Concepts and Definitions

  • Maxima and Minima are important aspects of differentiation used to define the highest and lowest points on a curve respectively.
  • A maximum point on a curve refers to a point where the curve changes from an increasing to a decreasing gradient.
  • A minimum point on a curve refers to a point where the curve changes from a decreasing to an increasing gradient.

Process of Finding Maxima and Minima

  • To find maxima and minima points, first find the derivative of the function. The derivative will provide the gradient function.
  • Set the derivative equal to zero and solve for x. These x values are critical and could be the x values of points of maxima or minima.
  • To verify whether the points are maximum or minimum, use the second derivative test, if possible.

The Second Derivative Test

  • If the second derivative of a function at a point is negative, then the function reaches a maximum at that point.
  • If the second derivative is positive, the function has a minimum at that point.
  • If the second derivative is zero, the test is inconclusive. Consider using the first derivative test.

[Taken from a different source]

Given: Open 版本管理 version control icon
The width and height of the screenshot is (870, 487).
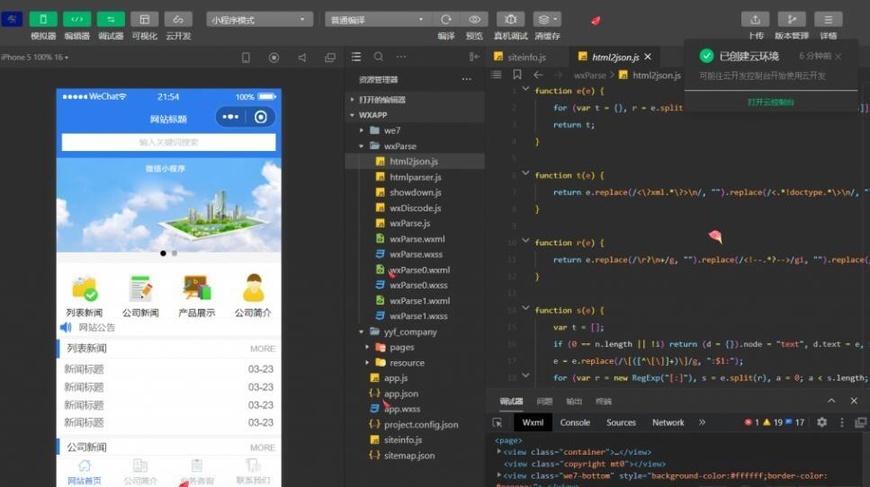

Applications of Maxima and Minima

  • Maxima and minima have practical applications in various fields such as economics, physics, engineering, and more.
  • They help in understanding the points of maximum profit, minimum cost, maximum efficiency, etc.

Additional Points

  • Be aware of the fact that maximum and minimum points can also occur on the endpoints of a function’s domain.
  • Not all turning points will be maximum or minimum. Points where a function changes direction but doesn’t achieve a local maximum or minimum are called points of inflexion.

Remember, practise is crucial in mastering the method for finding maxima and minima using differentiation. Recurring practise of several types of questions will build confidence in this area.